Questa politica di investimenti contenuti rappresenta la vera ossatura della squadra, pensata per competere su più fronti in una stagione che si preannuncia complessa. Fabregas ha poi riconosciuto l’importanza dei colpi di maggior richiamo: “È vero che con Chalobah e Nico Paz il livello si è alzato un po’ di più, ma rappresentano delle aggiunte mirate, non la nostra regola”.

L’allenatore si è detto “molto contento” della squadra allestita, costruita per affrontare le sfide del campionato, della Coppa Italia e della Champions League. La consapevolezza della difficoltà, però, è rimasta il filo conduttore del suo discorso. “Quest’anno sarà più complesso perché c’è anche la Champions, ci sono più partite per dare il meglio di noi, ma abbiamo fatto una squadra per provare a competere su tutti i fronti”.

Fabregas ha ribadito con forza l’identità del club, ancorato alla sua realtà locale nonostante la ribalta internazionale. “La cosa più bella è che noi facciamo la nostra storia e la nostra strada, non ci importa ciò che dice la gente”, ha affermato. “Siamo ancora il Como, una piccola città e una piccola società, con un piccolo stadio. Manca tantissimo, andiamo piano piano, consapevoli di cosa dobbiamo fare”.

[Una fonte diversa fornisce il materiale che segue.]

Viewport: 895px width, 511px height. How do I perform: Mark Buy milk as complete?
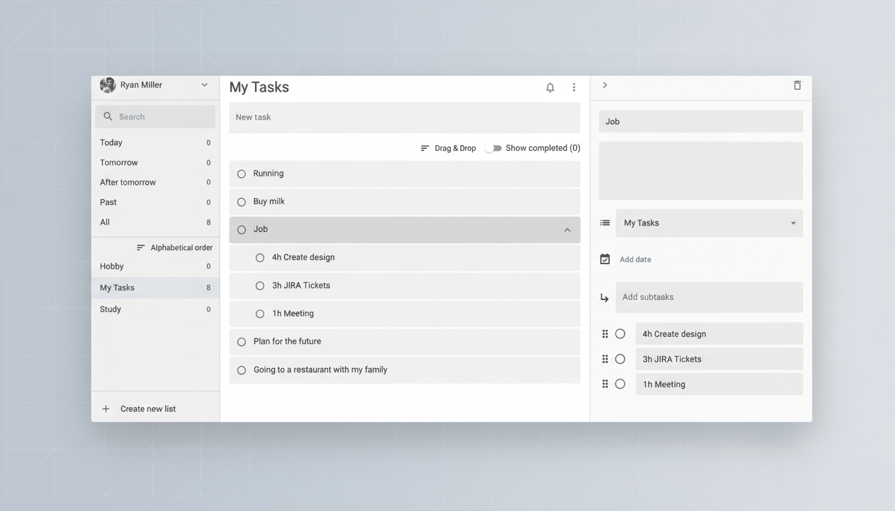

Questo approccio umile ma determinato è il manifesto della gestione Fabregas. Nessun volo pindarico, ma la ferma volontà di costruire un progetto solido e duraturo. Alla domanda su un possibile futuro al Barcellona, ha tagliato corto, dimostrando totale concentrazione sulla sua missione attuale: “Io non penso a me, ma al Como. La cosa più importante è affrontare tutte queste squadre e continuare il nostro percorso”. La promozione è stata definita “un momento storico”, con l’augurio che sia solo “la prima volta di tante”.